Rachel Fishman, a policy analyst for the Education Policy Program at the New America Foundation, explains how students make their college-going and financing decisions
Every September, over one million newly minted high school grads load up the family car with their possessions and head to State U or a private liberal arts college to spend the next four years coming of age in a cozy campus environment.
Homecomings, studying on the quad, sitting in a classroom taught by a bespectacled professor with a tweed coat and patches on his elbows, and attending football games and frat parties during the weekend are common images in mainstream media and movies about college life.
The problem is that this image of college is far from accurate. And it prevents researchers and policymakers from crafting policies that will improve the outcomes of all students, not just this traditional archetype.
For this reason, New America’s Education Policy Program, with generous support from Lumina Foundation, aims to refocus national attention on all students by fielding a survey that mimics the incoming undergraduate higher education population.
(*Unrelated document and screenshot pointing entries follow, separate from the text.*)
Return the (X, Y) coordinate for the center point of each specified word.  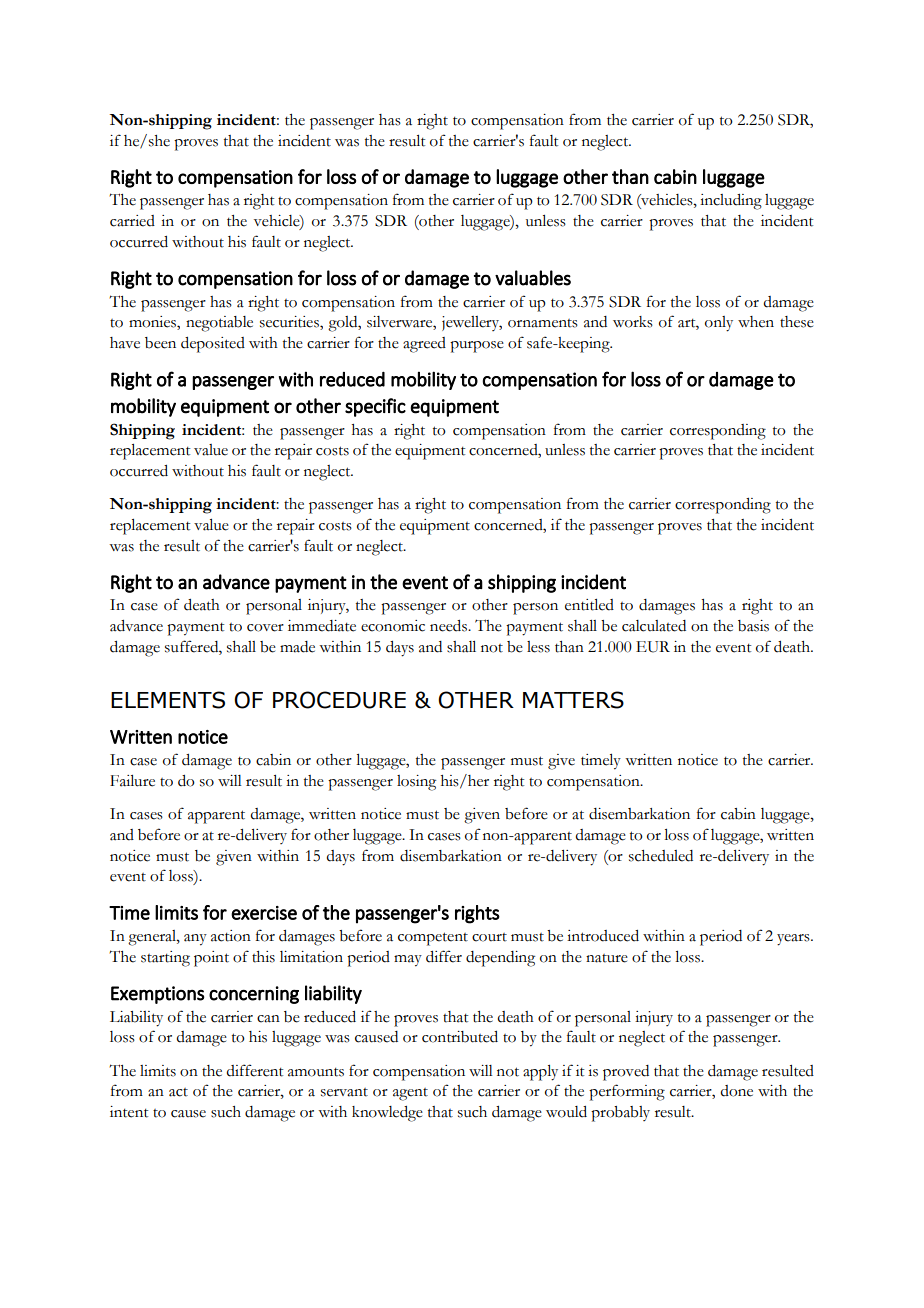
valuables (533, 278)
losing (416, 783)
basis (753, 626)
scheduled (661, 856)
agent (410, 1094)
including (731, 202)
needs (449, 626)
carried (132, 221)
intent (129, 1112)
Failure (132, 781)
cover (265, 628)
We’re embarking on this research to better understand how students make their college-going and financing decisions.
Currently, the research base on how students—especially disadvantaged and “nontraditional” students—decide to attend and pay for college is incredibly thin. Surveys such as Sallie Mae’s annual How America Pays for College and the Higher Education Research Institute’s The American Freshman: National Norms focus mainly on young adults going directly to college after high school graduation.